Conclusion : Amour, Dépendance et Opportunités

Alors, les banques et le MASI, une histoire d'amour ?

Oui, mais c'est une relation complexe.

  1. C'est une relation de forte dépendance : La corrélation élevée le prouve. Pour un investisseur, acheter un panier de banques revient en grande partie à acheter le marché.

  2. L'intensité de cette dépendance varie : En temps de crise, elle devient quasi-totale. En temps calme, des opportunités de sélection ("stock picking") apparaissent.

  3. Chaque acteur a son rôle : Il y a des leaders offensifs (Attijariwafa) et des suiveurs plus défensifs, mais leur tempérament peut changer sans préavis.

Ce dernier graphique résume tout. Malgré leur forte connexion statistique, les destins finaux ne sont pas les mêmes.
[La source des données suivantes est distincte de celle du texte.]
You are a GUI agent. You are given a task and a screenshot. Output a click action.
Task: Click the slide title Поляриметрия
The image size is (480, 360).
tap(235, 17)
La surperformance explosive des "sprinteurs" et de AttijariWafa Bank depuis 2023 montre que même dans une relation étroite, la performance individuelle peut faire toute la différence.

Pour l'investisseur, le message est clair : oui, le secteur bancaire est un excellent proxy du MASI. Mais comprendre les nuances de sa corrélation et de son bêta au fil du temps est ce qui sépare une gestion de portefeuille passive d'une gestion active et avisée.